» Available data
###
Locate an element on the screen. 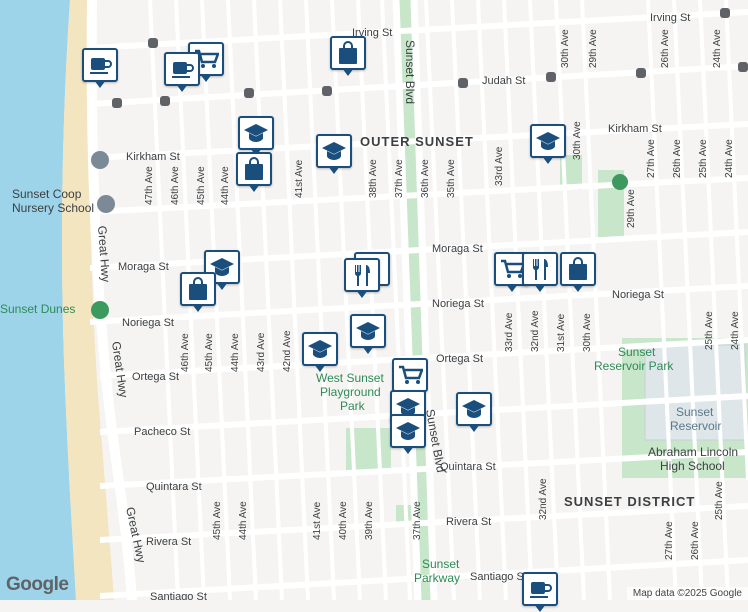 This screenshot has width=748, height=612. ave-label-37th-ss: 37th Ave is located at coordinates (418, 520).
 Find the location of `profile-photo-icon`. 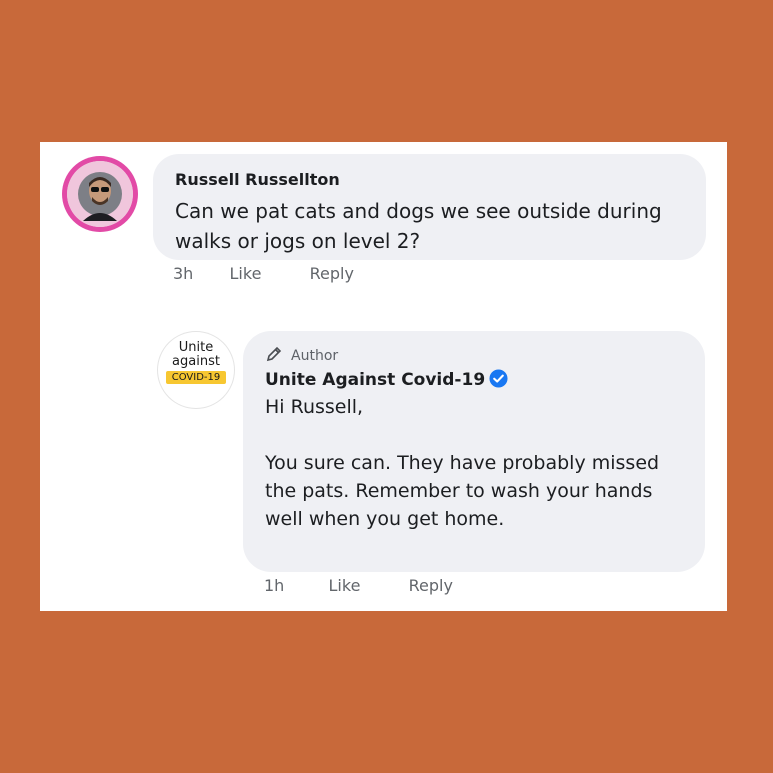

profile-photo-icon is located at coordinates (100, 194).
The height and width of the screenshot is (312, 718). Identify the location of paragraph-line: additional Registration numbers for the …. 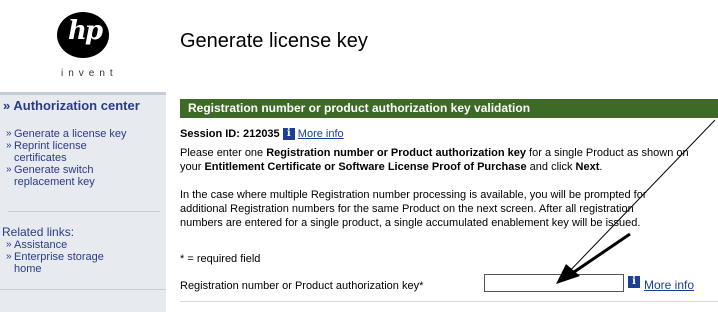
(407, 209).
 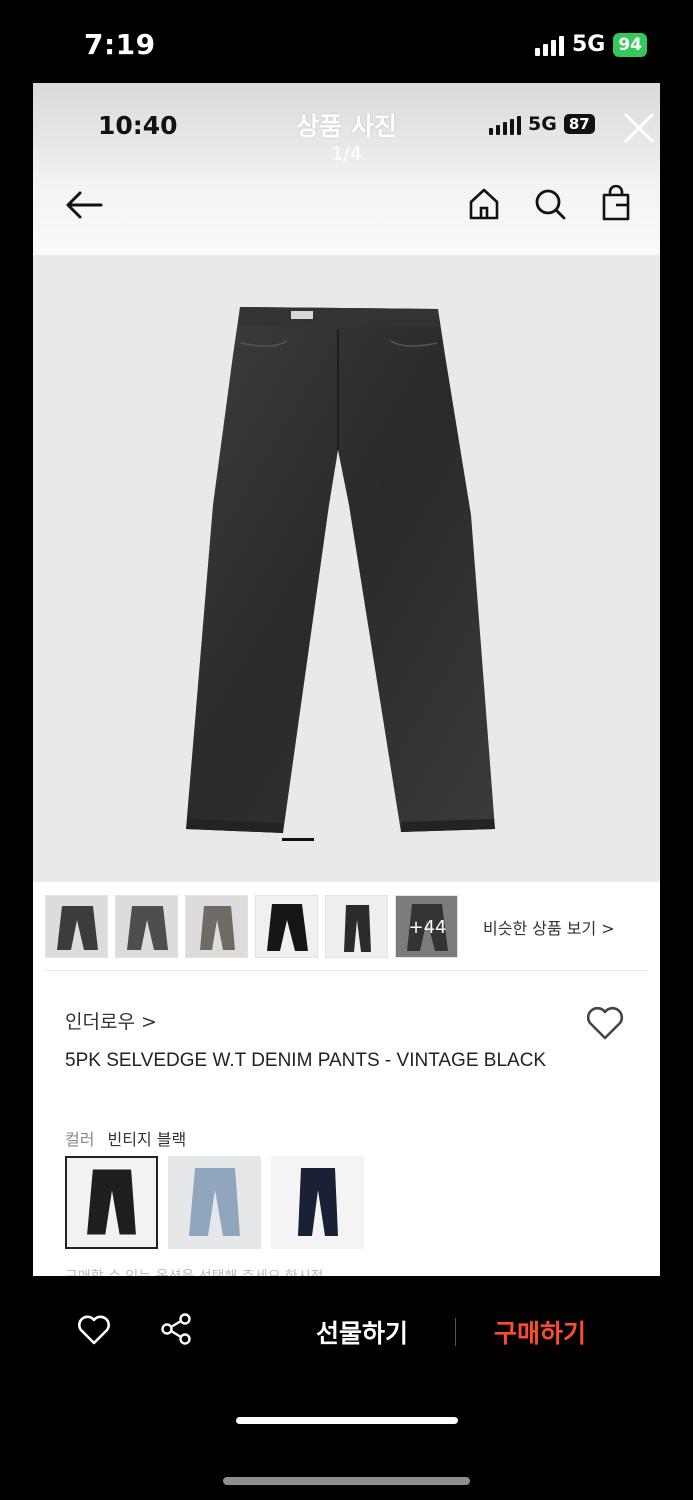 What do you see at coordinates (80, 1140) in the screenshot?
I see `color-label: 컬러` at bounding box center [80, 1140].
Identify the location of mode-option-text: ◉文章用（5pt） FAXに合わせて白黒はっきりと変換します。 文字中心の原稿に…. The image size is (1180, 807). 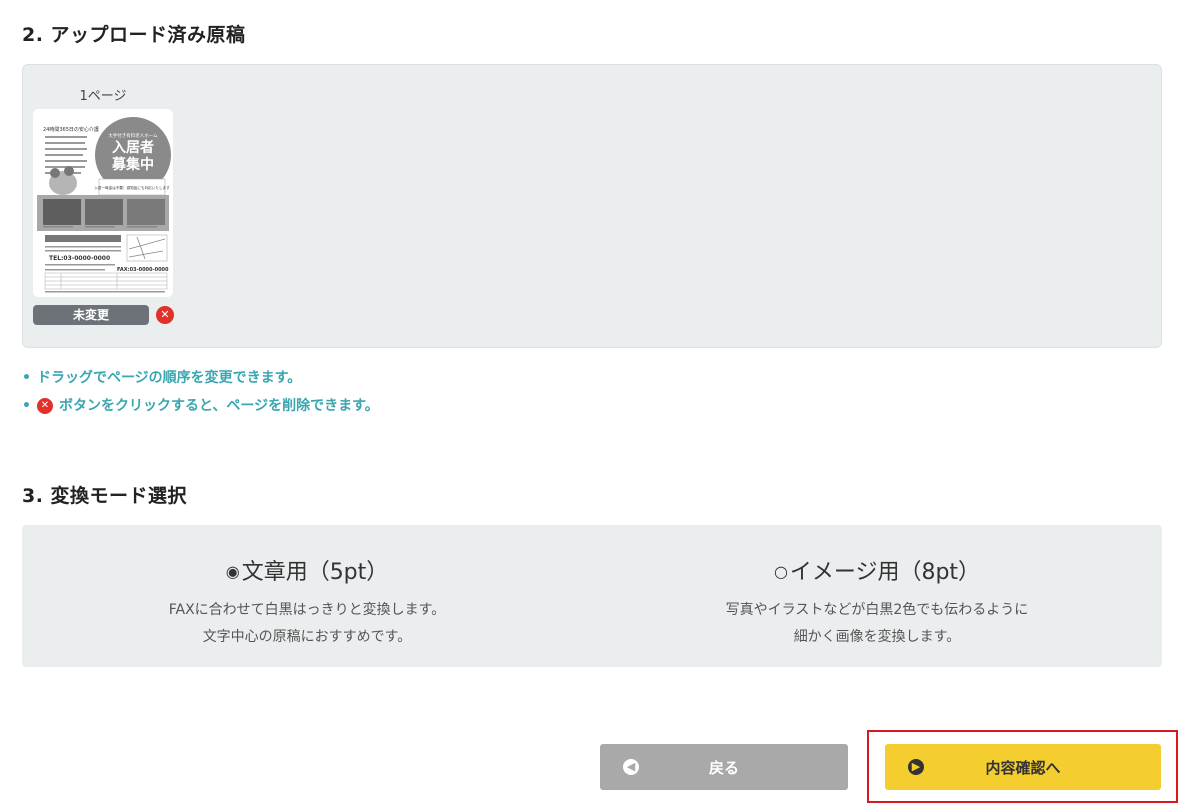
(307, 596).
###
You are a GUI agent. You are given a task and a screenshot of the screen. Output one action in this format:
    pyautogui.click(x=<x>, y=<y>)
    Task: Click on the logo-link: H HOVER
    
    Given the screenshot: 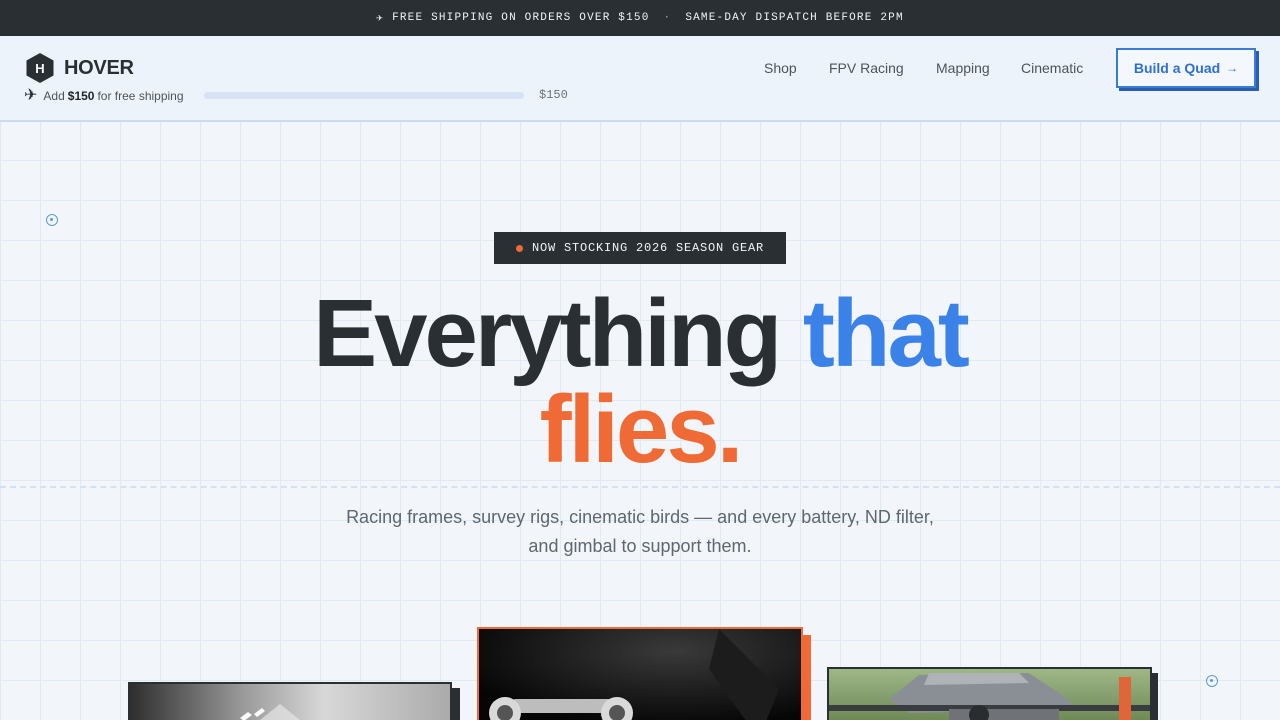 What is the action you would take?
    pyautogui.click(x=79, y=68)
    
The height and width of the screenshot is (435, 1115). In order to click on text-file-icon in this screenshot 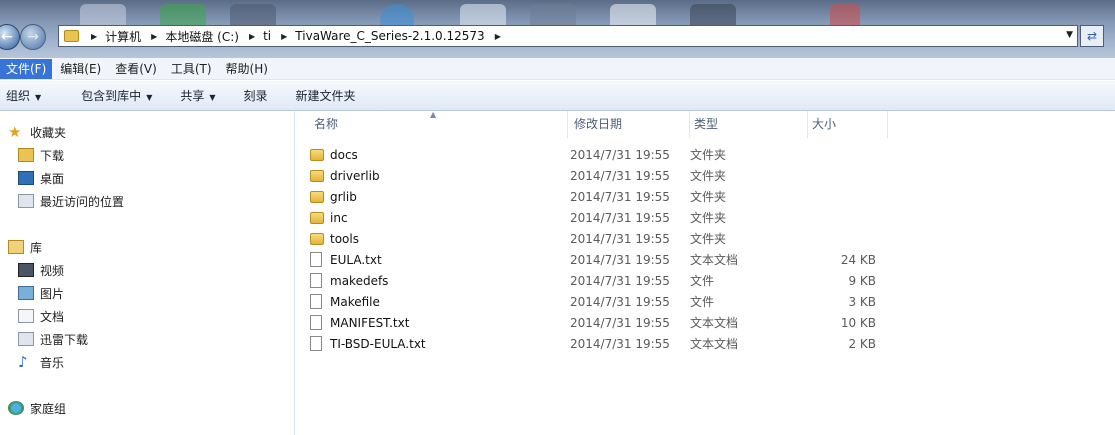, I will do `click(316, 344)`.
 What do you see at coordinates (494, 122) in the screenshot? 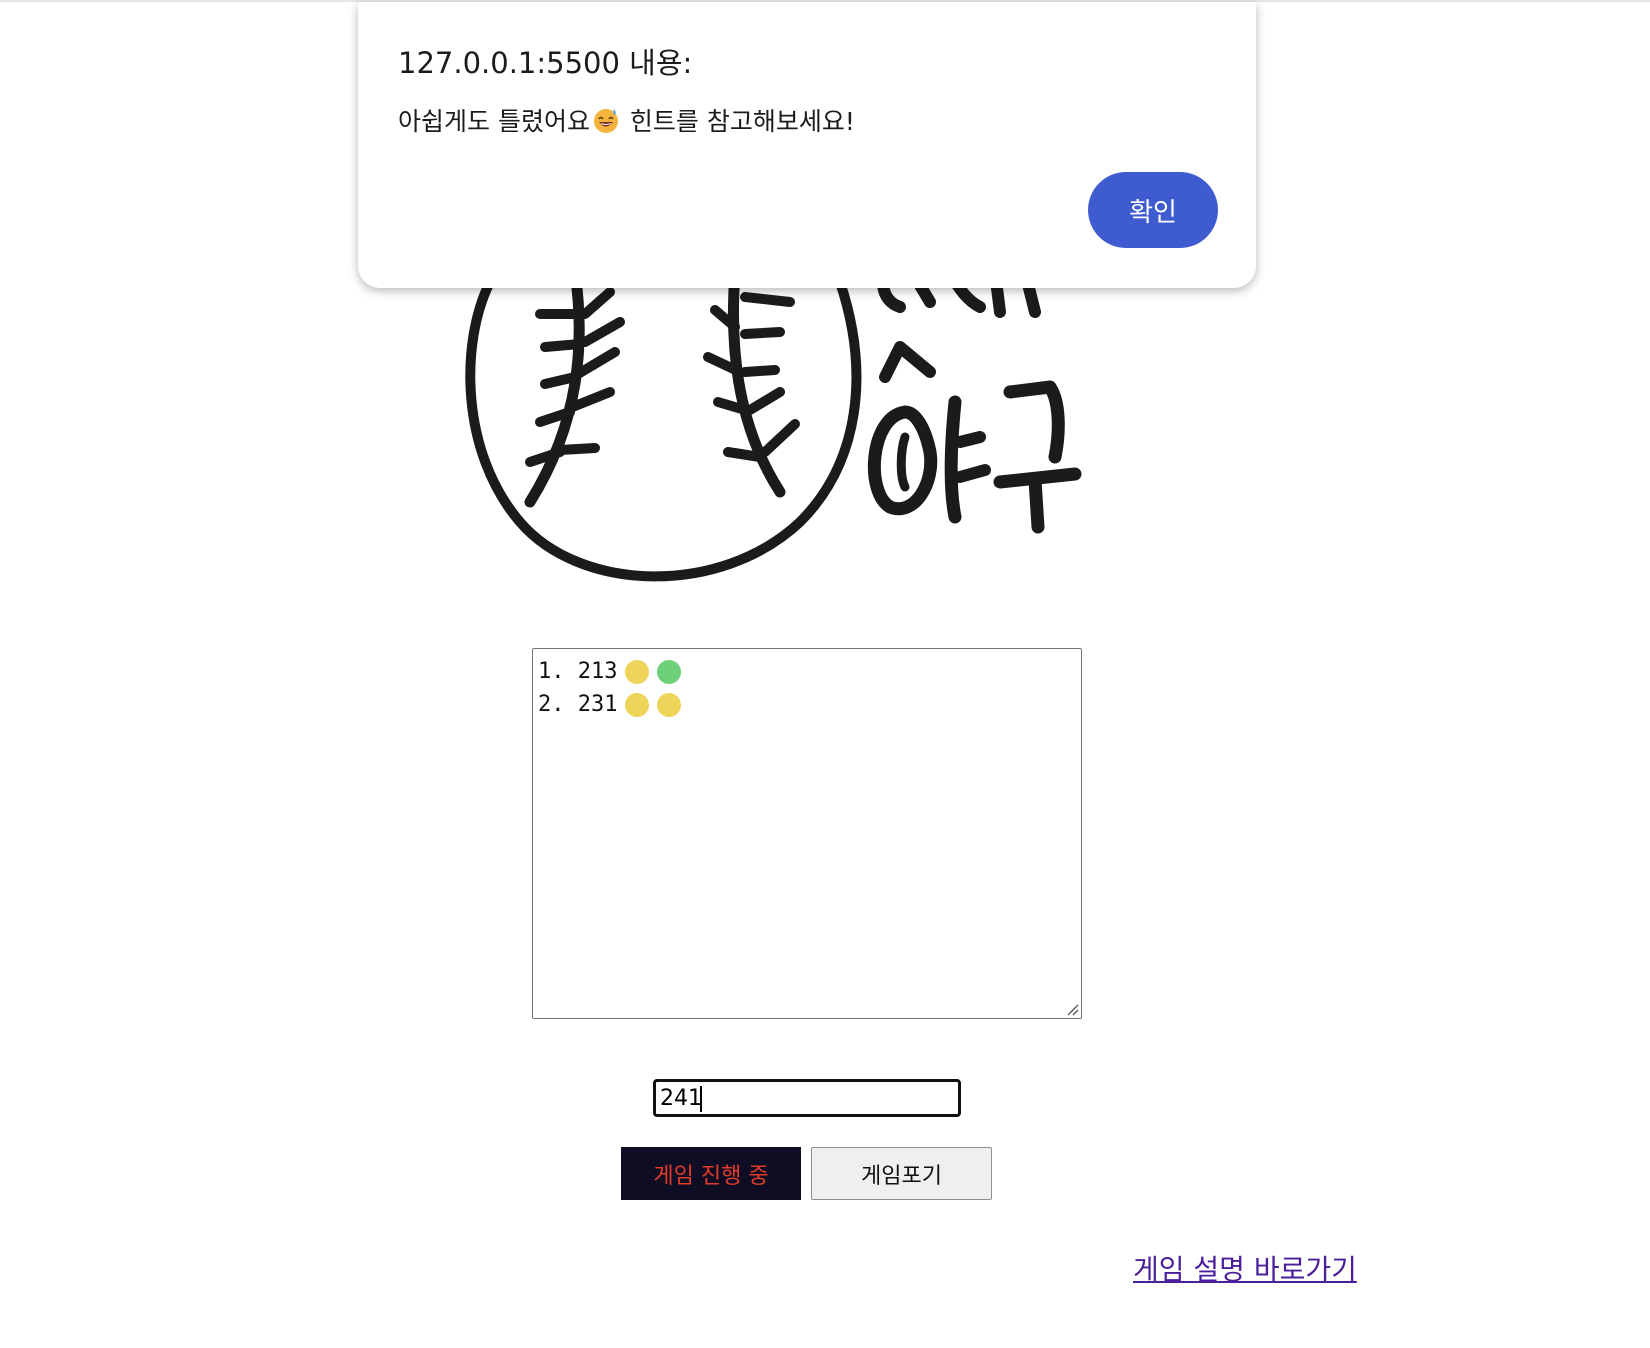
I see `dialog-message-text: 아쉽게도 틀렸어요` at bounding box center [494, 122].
###
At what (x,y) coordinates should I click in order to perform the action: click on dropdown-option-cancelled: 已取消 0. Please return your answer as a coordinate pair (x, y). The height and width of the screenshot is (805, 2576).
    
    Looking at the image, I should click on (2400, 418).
###
» What the exercise asks
Can you copy out verbatim the items from the line with "The height and width of the screenshot is (312, 718)." to the line with "(307, 596).", both lines included, and leave out the pictures?

» Solution below
The height and width of the screenshot is (312, 718). Identify the location of paragraph-line: additional Registration numbers for the …. 
(407, 209).
  What do you see at coordinates (80, 1140) in the screenshot?
I see `color-label: 컬러` at bounding box center [80, 1140].
Identify the location of mode-option-text: ◉文章用（5pt） FAXに合わせて白黒はっきりと変換します。 文字中心の原稿に…. The image size is (1180, 807). 
(307, 596).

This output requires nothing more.